## Introduction to ETL/ELT Pipelines

### ETL
- Most common and traditional.

### **ELT Pipelines**
- used in **data warehouses**. Operated on *tabular data*.

In [None]:
def extract(file_name):
    print(f"Extracting data from {file_name}")
    return pd.read_csv(file_name)

#* Typical ETL Pipeline
# Extract data from the raw_data.csv file
extracted_data = extract(file_name="raw_data.csv")

# Transform the extracted_data
transformed_data = transform(data_frame=extracted_data)

# Load the transformed_data to cleaned_data.csv
load(data_frame=transformed_data, target_table="cleaned_data")


#* Typical ELT Pipeline
# Extract data from the raw_data.csv file
raw_data = extract(file_name="raw_data.csv")

# Load the extracted_data to the raw_data table
load(data_frame=raw_data, table_name="raw_data")

# Transform data in the raw_data table
transform(
  source_table="raw_data", 
  target_table="cleaned_data"
)


### Another ETL Pipeline

In [None]:
def load(data_frame, file_name):
  # Write cleaned_data to a CSV using file_name
  data_frame.to_csv(file_name)
  print(f"Successfully loaded data to {file_name}")
  
#* A typical ELT Pipeline
extracted_data = extract(file_name="raw_data.csv")

# Transform extracted_data using transform() function
transformed_data = transform(data_frame=extracted_data)

# Load transformed_data to the file transformed_data.csv
load(data_frame=transformed_data, file_name="transformed_data.csv")


### Another ELT Pipeline

In [None]:
# Complete building the transform() function
def transform(source_table, target_table):
  data_warehouse.execute(f"""
  CREATE TABLE {target_table} AS
      SELECT
          CONCAT("Product ID: ", product_id),
          quantity * price
      FROM {source_table};
  """)

#* Another ELT Pipeline
extracted_data = extract(file_name="raw_sales_data.csv")
load(data_frame=extracted_data, table_name="raw_sales_data")

# Populate total_sales by transforming raw_sales_data
transform(source_table="raw_sales_data", target_table="total_sales")

## Extracting Data from Structured Sources

- SQL databases
- CSV
- Parquet
- JSON

### Parquet

- Data stofare in **Apache Hadoop** system.
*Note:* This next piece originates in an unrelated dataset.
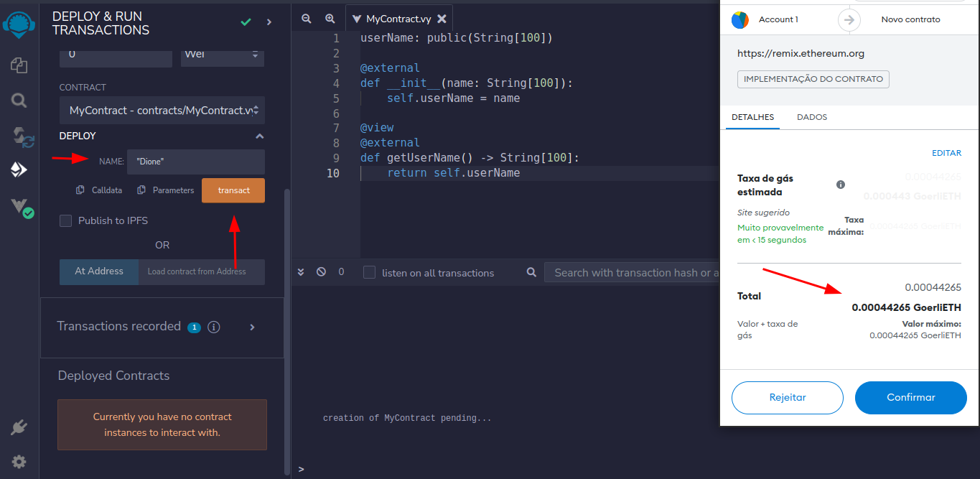
Task: Click the zoom out magnifier icon
Action: click(307, 19)
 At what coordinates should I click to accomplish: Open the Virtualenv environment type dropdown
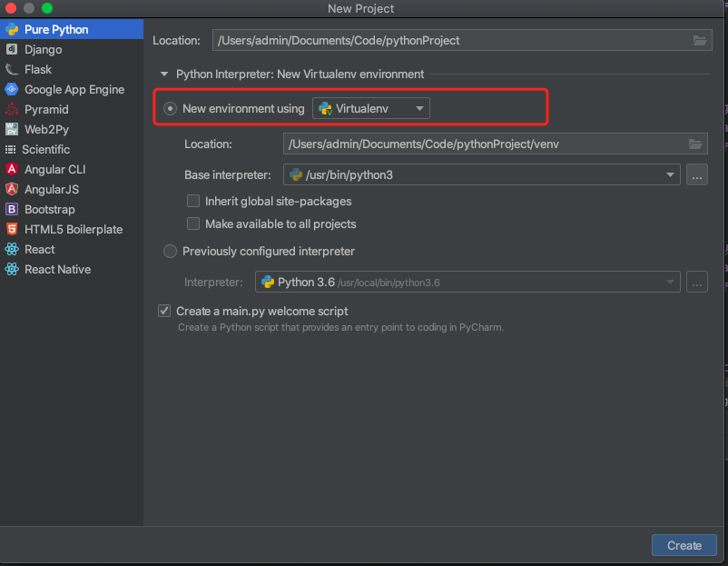coord(371,109)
Similar to *RFile* and *ORC*.
- **Columnar data** with efficient representation available to any project in the Hadoop ecosystem.
- Used by cloud storages (Amazon S3, Azure Blob Storage, etc.)

#### Glossary
- **Block (HDFS block)**: This means a block in HDFS and the meaning is unchanged for describing this file format. The file format is designed to work well on top of HDFS.

- **File**: A HDFS file that must include the metadata for the file. It does not need to actually contain the data.

- **Row group**: A logical horizontal partitioning of the data into rows. There is no physical structure that is guaranteed for a row group. A row group consists of a column chunk for each column in the dataset.

- **Column chunk**: A chunk of the data for a particular column. They live in a particular row group and are guaranteed to be contiguous in the file.

- **Page**: Column chunks are divided up into pages. A page is conceptually an indivisible unit (in terms of compression and encoding). There can be multiple page types which are interleaved in a column chunk.

#### Unit of Parallelization

- **MapReduce**  - FIle/Row group
- **IO** - column chunk
- **Encoding/Compression** - Page

#### Relevant Documentations

- [File Format](https://parquet.apache.org/docs/file-format/)

- [Developer Guide](https://parquet.apache.org/docs/contribution-guidelines/)

In [None]:
import pandas as pd

#* Reading parquet files
raw_stock_data = pd.read_parquet("file.parquet",engine = 'fastparquet')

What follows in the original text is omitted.